* [Seçilen metin]:
Kuran’da İnsan – 008

Onlar (kendi akıllarınca) güya Allah'ı ve müminleri aldatırlar. Halbuki onlar ancak kendilerini aldatırlar ve bunun farkında değillerdir. (Bakara 9)

SEDAT İLHAN 20 Temmuz 2025 YAZARLAR

İnsanın kendisini aldatması?.. Bu ifadeyi ayete odaklanmadan önce kullandığımı hatırlıyorum. Ama ne düşünerek söyledim, nereye dayandırdım, bilmeden. Süslü, tılsımlı cümleler hoşumuza gidiyor, vesselam.

Gerçeği biliriz. Muhatabımızın bunu görmesini engellemek üzere beyazından siyahına yalanlar söyleriz. Bazen yaparız bunu. Ancak muhatap kendimiz olunca biraz garip geliyor insana. Yaptıklarımızın yanlış olduğunu bilmemize rağmen kendimizi iyilik yaptığımıza inandırıyoruz, demektir. Nesne de biziz özne de. Nasıl olabilir bu, düşünebiliyor musunuz? Bazı örnekler verebilirim. Sizlerin katkıları ile tamam olabilir ancak. Umarım, beklerim.

Söylediklerimizle yaptıklarımızın birbiri ile uyumlu olmaması mesela. Dostumla bu konuyu konuşurken bir yaşanmışlığını anlatmıştı. İlahiyatçı bir yazar. Sevgi üzerine bir kitap yazıyor. İnanan çevreler için orjinal bir konu. Kitap popüler oluveriyor hemen. Ancak yazarımızın eşi, ev hayatında o kitapta yazılan sevginin olmadığından şikayetçi. Burada dikkatimizin dağılmasından endişe ediyorum. Konumuz insan.

Bir başka ilahiyatçı dostum. İnsanın anlaşılmaz bir varlık olduğunu söyler. Ve bu konuda düşünmek istemediğini ekler. Ama grubu var. Neyi anlatıyor, neyin anlaşılmasınadır gayreti? Veya kimedir anlatımı?

Bir psikologun itiraflarını dinlemiştim. Seminerler verir. Katılımcılara neyin nasıl yapılması gerektiğini anlatır. Sunum sonunda sorarlar. Hayat anlatılanlar gibi değil? Ne yazık ki, bilenin de bu konuda verebileceği bir cevabı yoktur.

Bu örnekler kendimizi aldatmanın sonuçları gibi görünüyor. Yaşanmışlıkların arka planına odaklanıp hep birlikte, mutlu mesut yaşamak üzere bir yol aranmalı.

İç dünyamızda en temel 4 etken sözkonusudur, demiştik. Duygularımız, aklımız, nefsimiz ve benliğimiz. İyi veya kötü, tüm duygularımızın varlığının kabul edilmesi ilk şart. Sonrasında ise hangi duygularımızın bizi nerede motive ettiği irdelenmeli. Korktuğumuzu seviyor olabiliriz mesela. Ve sonrası, kararlarımızı nefsimizle mi alıyoruz yoksa aklımızla mı?

* [Verilen kayıtlar]:
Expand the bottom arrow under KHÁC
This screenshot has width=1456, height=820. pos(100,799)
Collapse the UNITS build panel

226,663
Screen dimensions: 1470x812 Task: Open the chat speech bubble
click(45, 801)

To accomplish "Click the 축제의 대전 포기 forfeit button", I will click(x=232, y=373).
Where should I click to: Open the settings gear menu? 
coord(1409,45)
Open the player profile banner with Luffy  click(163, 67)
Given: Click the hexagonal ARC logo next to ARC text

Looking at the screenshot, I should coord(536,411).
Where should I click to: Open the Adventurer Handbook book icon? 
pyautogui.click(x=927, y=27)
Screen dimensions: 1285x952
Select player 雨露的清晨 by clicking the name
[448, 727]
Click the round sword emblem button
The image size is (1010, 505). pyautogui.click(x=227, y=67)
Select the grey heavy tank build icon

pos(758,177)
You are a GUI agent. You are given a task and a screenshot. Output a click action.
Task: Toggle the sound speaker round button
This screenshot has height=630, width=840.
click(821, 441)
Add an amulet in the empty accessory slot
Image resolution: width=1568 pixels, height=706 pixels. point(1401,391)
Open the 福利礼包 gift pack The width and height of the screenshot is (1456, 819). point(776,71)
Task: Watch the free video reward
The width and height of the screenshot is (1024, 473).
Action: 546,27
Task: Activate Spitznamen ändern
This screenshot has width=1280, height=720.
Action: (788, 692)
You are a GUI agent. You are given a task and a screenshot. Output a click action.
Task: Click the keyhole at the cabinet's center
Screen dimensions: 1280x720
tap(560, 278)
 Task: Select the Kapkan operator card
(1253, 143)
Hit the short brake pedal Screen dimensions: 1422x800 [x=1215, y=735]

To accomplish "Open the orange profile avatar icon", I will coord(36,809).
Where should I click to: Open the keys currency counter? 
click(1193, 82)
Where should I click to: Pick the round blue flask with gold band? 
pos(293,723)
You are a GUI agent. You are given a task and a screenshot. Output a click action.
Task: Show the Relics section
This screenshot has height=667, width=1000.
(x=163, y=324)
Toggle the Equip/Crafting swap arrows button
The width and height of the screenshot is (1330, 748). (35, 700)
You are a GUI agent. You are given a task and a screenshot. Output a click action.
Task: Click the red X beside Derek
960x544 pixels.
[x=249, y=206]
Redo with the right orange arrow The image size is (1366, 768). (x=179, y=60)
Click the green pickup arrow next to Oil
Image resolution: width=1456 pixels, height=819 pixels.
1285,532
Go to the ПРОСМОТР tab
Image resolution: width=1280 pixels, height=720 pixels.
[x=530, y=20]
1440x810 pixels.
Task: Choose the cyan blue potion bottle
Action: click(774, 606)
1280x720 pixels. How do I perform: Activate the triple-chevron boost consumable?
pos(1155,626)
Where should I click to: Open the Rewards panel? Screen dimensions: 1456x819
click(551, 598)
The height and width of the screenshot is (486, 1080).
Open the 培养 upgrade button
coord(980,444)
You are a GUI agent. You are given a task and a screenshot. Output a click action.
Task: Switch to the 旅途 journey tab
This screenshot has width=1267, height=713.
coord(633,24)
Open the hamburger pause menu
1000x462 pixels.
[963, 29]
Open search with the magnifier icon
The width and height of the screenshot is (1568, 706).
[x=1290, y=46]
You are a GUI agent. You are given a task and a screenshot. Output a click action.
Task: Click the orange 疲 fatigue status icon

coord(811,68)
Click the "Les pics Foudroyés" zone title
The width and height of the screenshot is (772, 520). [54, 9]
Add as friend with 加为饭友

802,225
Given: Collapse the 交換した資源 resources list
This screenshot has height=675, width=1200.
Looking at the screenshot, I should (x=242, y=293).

* [Görev yönergesi]:
Seçilen metnin "Söylediklerimizle yaptıklarımızın birbiri" ile başlayıp "Veya kimedir anlatımı?" ile biten bölümünü, "grubu" yerine "cemaati" yazarak değiştirip yeniden verin.

* [Alıştırma sonucu]:
Söylediklerimizle yaptıklarımızın birbiri ile uyumlu olmaması mesela. Dostumla bu konuyu konuşurken bir yaşanmışlığını anlatmıştı. İlahiyatçı bir yazar. Sevgi üzerine bir kitap yazıyor. İnanan çevreler için orjinal bir konu. Kitap popüler oluveriyor hemen. Ancak yazarımızın eşi, ev hayatında o kitapta yazılan sevginin olmadığından şikayetçi. Burada dikkatimizin dağılmasından endişe ediyorum. Konumuz insan.

Bir başka ilahiyatçı dostum. İnsanın anlaşılmaz bir varlık olduğunu söyler. Ve bu konuda düşünmek istemediğini ekler. Ama cemaati var. Neyi anlatıyor, neyin anlaşılmasınadır gayreti? Veya kimedir anlatımı?